**Material to process**
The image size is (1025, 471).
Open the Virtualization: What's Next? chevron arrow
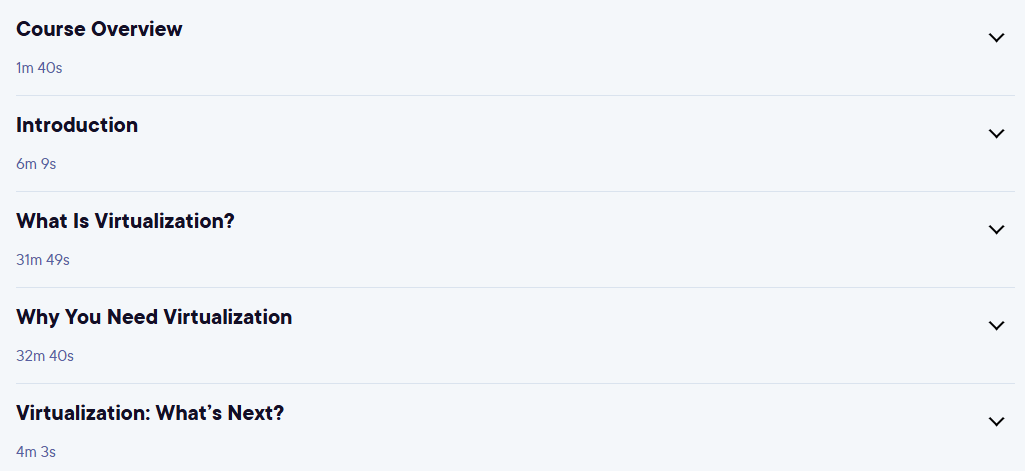996,422
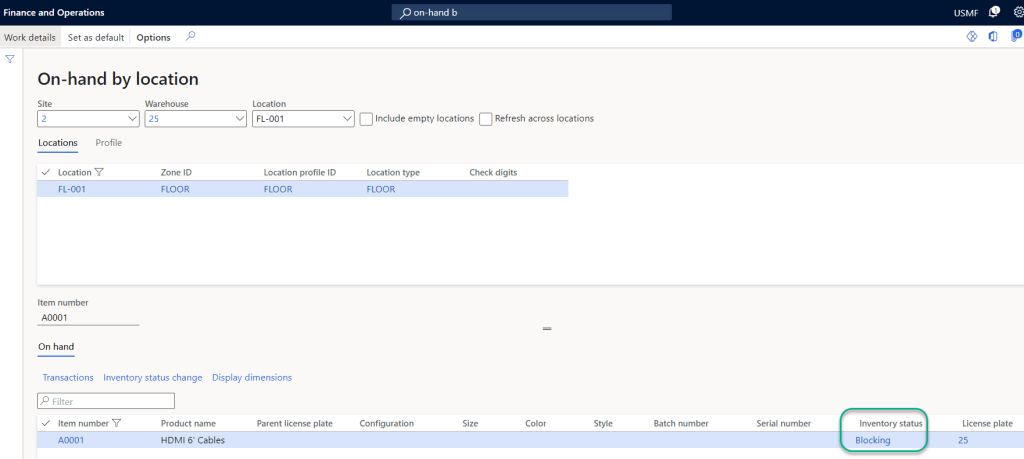Image resolution: width=1024 pixels, height=459 pixels.
Task: Open in Microsoft Office icon
Action: 993,37
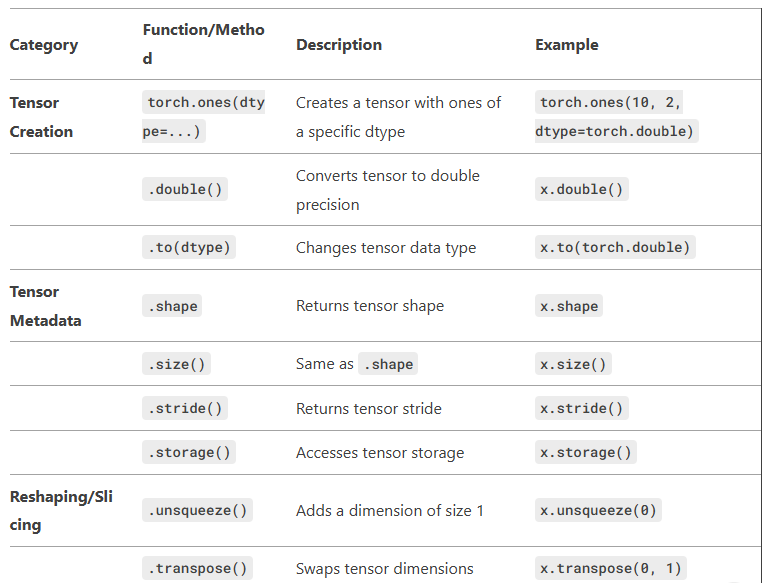Click the torch.ones(10, 2, dtype=torch.double) example
The image size is (765, 583).
tap(617, 117)
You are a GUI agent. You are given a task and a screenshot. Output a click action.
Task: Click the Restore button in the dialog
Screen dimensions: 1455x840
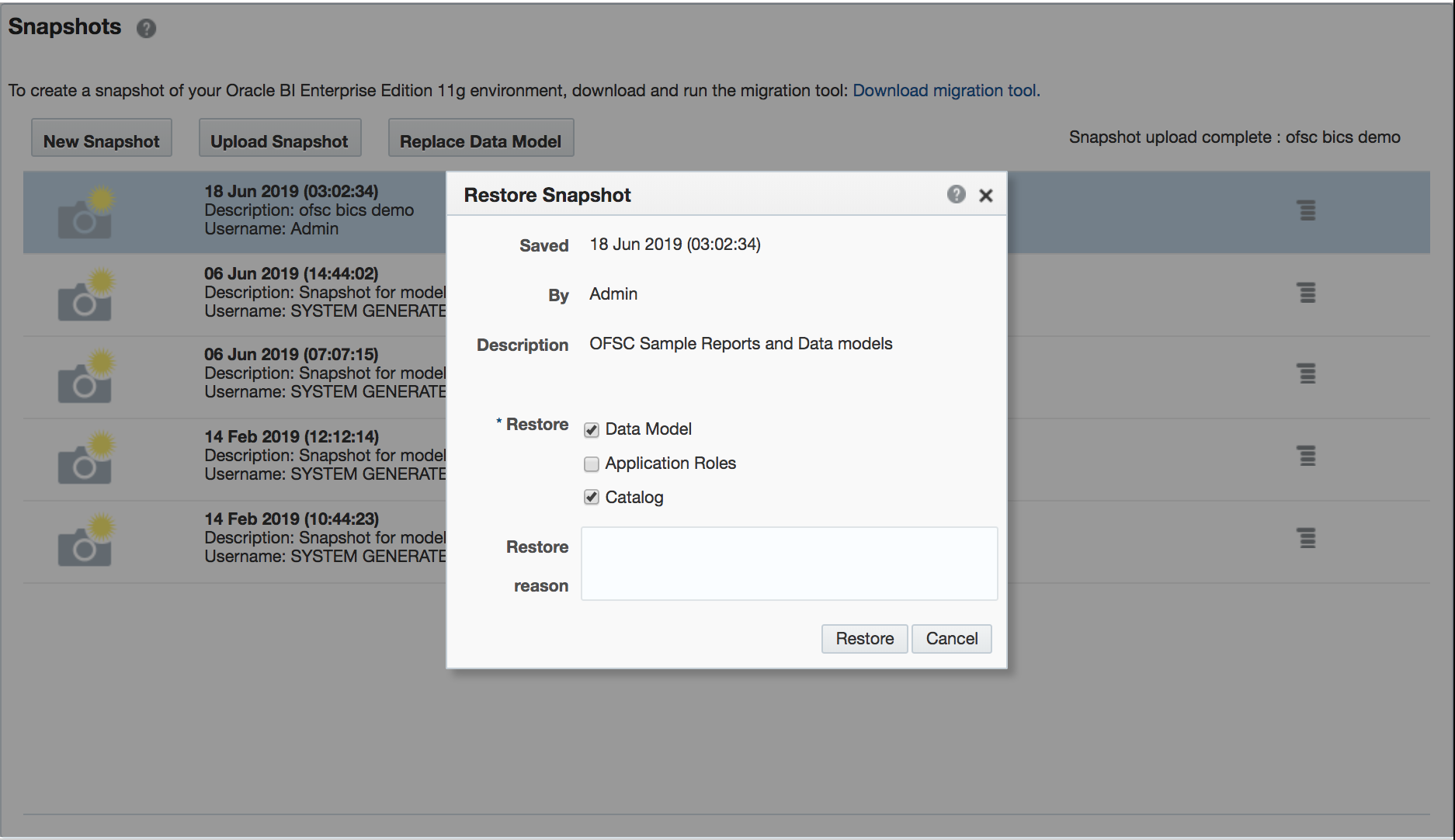(x=864, y=639)
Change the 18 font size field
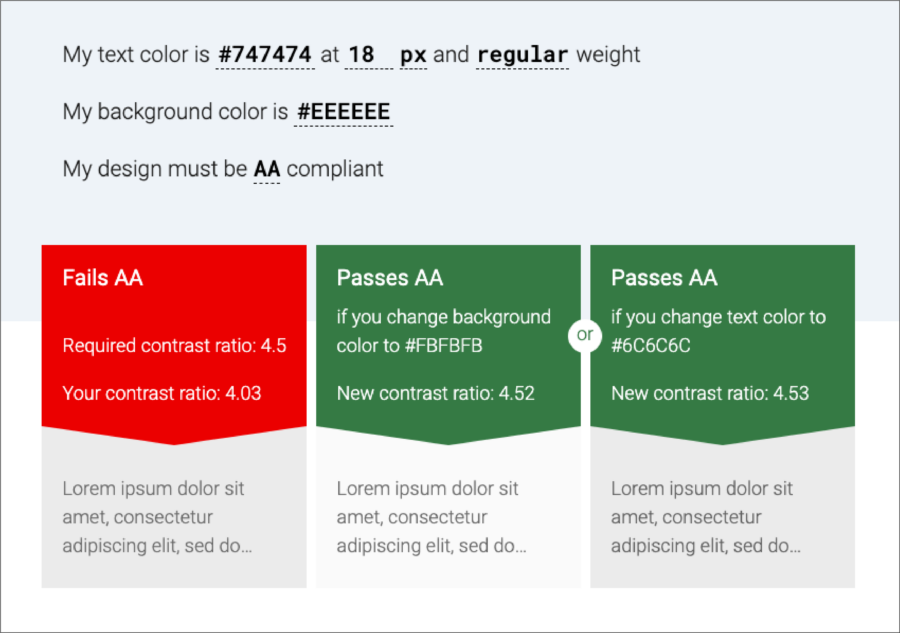The width and height of the screenshot is (900, 633). click(368, 55)
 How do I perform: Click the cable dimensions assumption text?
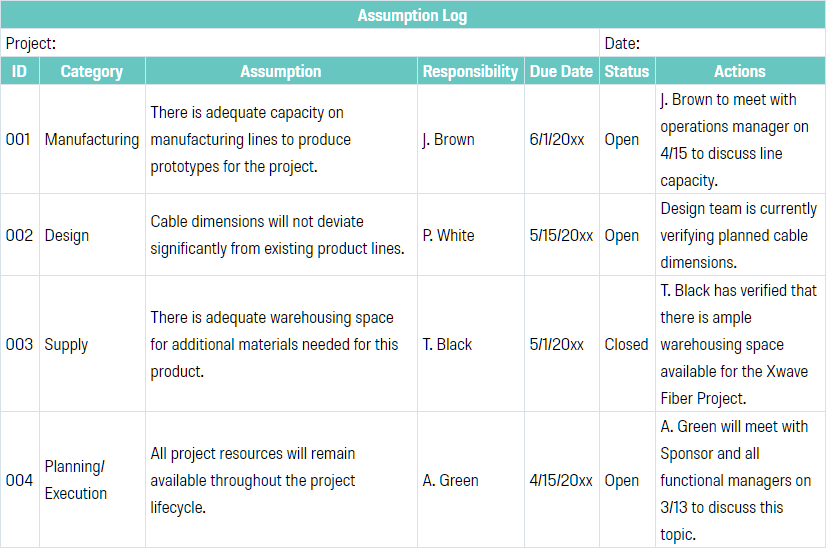(x=278, y=235)
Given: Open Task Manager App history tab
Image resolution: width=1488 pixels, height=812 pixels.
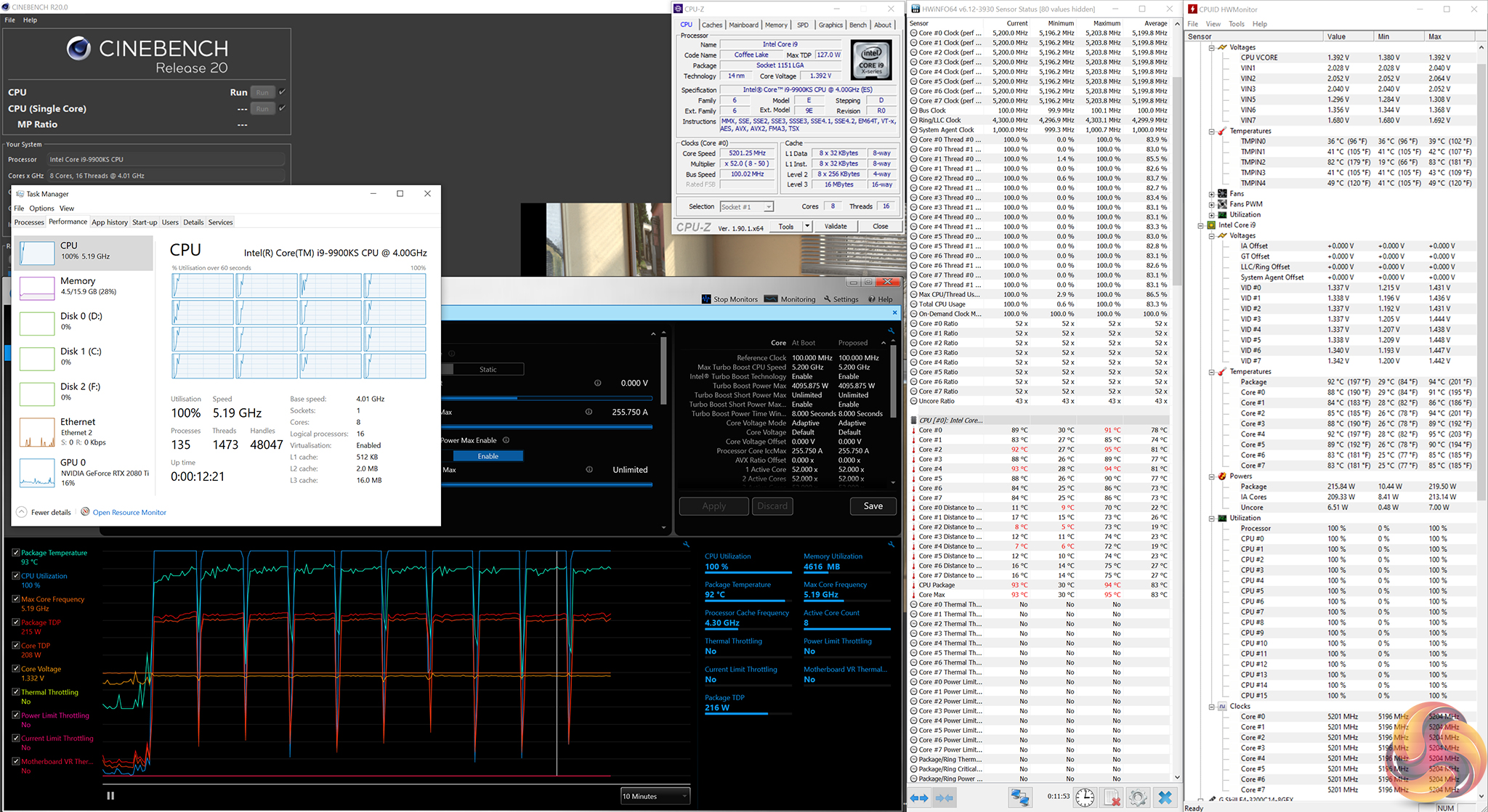Looking at the screenshot, I should (x=109, y=222).
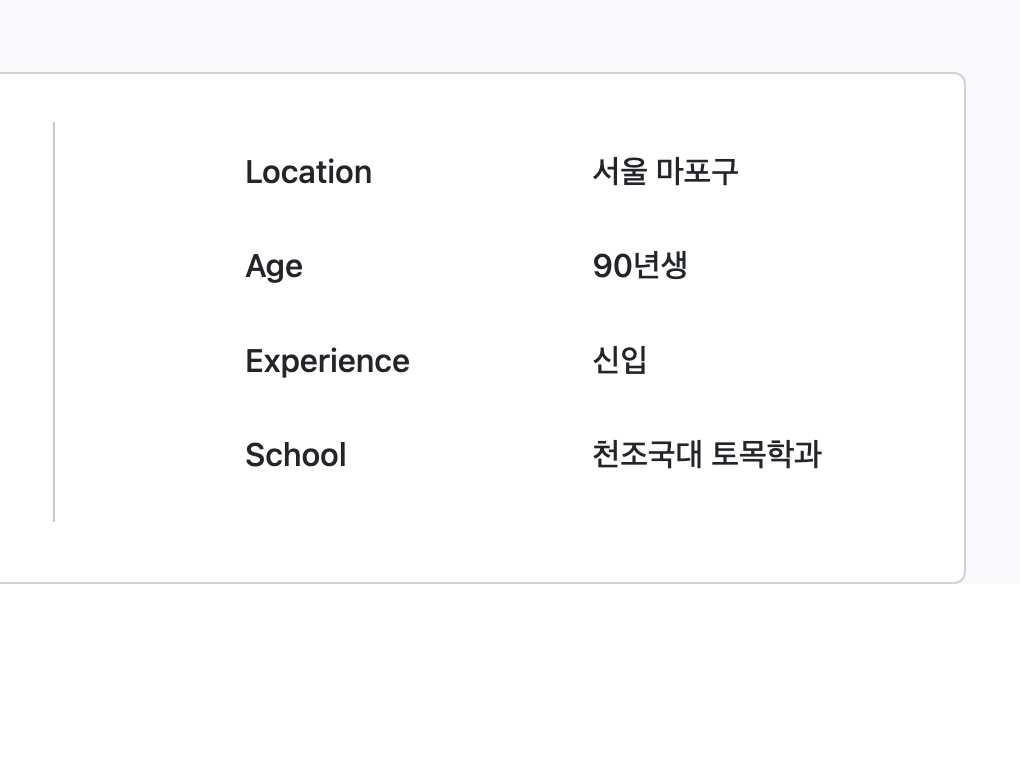Click the vertical divider line in card
1020x768 pixels.
click(x=54, y=321)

**Work instructions**
Copy all of the data above word for word, leaving out the pictures.

**Task answer**
The image size is (1025, 471).
Open the Virtualization: What's Next? chevron arrow
996,422
Image resolution: width=1024 pixels, height=459 pixels.
Task: Open in Microsoft Office icon
Action: 993,37
Click the torch.ones(10, 2, dtype=torch.double) example
The image size is (765, 583).
tap(617, 117)
You are a GUI agent. You are given a task and a screenshot. Output a click action.
Task: Click the Restore button in the dialog
Screen dimensions: 1455x840
(x=864, y=639)
Change the 18 font size field
The width and height of the screenshot is (900, 633). click(368, 55)
 How do I perform: Click the cable dimensions assumption text?
(x=278, y=235)
Given: Open Task Manager App history tab
Image resolution: width=1488 pixels, height=812 pixels.
Looking at the screenshot, I should (x=109, y=222).
Click the vertical divider line in card
1020x768 pixels.
click(x=54, y=321)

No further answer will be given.